#### About this task
Write the next part of the Garden Phlox plant listing below, picking up right after its final sentence.

Spacing: Plant 18-24" apart
Bloom Time: Mid-Summer to Early Fall
Sun-Shade: Full Sun
Zones: 4-8   Find Your Zone
Soil Condition: Normal, Sandy, Clay
Flower: Pink
Accent: Pink
Patent: PP#25,778
Pot Size: 3.5" square x 4" deep

Features to Note

  • Attracts Butterflies
  • Good for Cut Flowers
  • Fragrant
  • Attracts Hummingbirds
  • Long-Blooming

Phlox General Information

Phlox paniculata provide unsurpassed flowering in summer, clear crisp colors and fragrant flowers in profusion. Good cut flower, a choice selection for the colder zones. We specifically carry disease-resistant Phlox varieties.

When most plants are on their summer siesta, Garden Phlox provide a much needed shot of color. Large blossoms in a range of colors, Garden Phlox have long been a “backbone” of the perennial border.

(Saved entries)
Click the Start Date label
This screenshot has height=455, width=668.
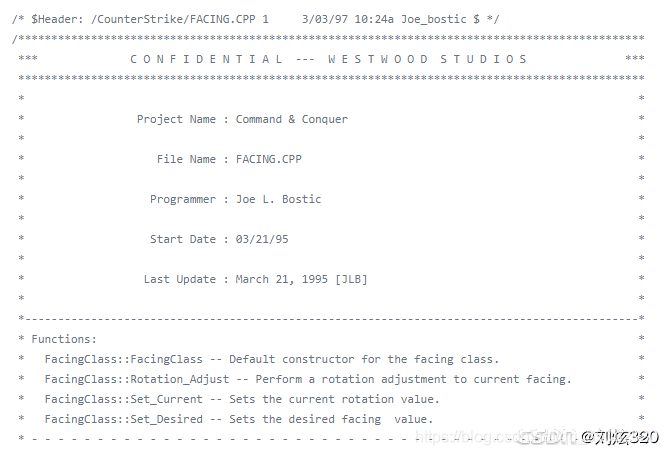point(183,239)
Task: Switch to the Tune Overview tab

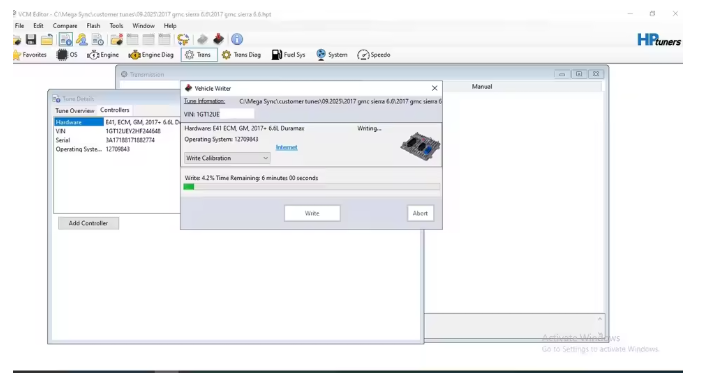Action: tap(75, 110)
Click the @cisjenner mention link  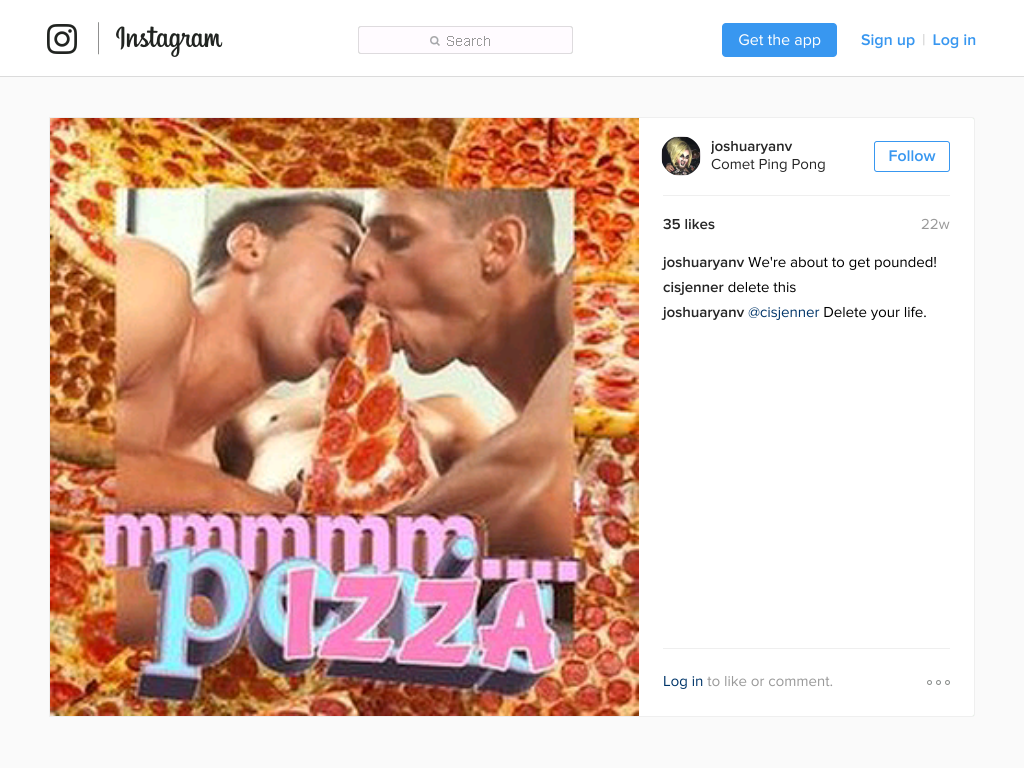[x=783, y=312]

#### Exercise result
Phlox Plant Care

Prefers moist, humus-rich soil. Phlox can be divided every 3-5 years in spring or fall. In spring, just as new growth appears, dig up the plant and divide clump with a sharp knife into at least 2 or 3 shoots and a portion of the root system. Plants divided in fall should be mulched with a 4-6” layer of straw or pine needles to prevent heaving. Remove mulch in early spring. Cut back by 1/2 in late spring/early summer to encourage more compact plants. Shear off spent blooms just above foliage. To help avoid the possibility of mildew; provide plants with good air circulation (in spring, snip out all but 4-6 stems in a mature clump), avoid drought-like conditions, site plants where they will get sufficient light of six hours or more each day. Should a spray program become necessary, products exist on the market for prevention and control. Removing mature blooms will prevent seeding, if not desired. Clean up spent foliage in spring.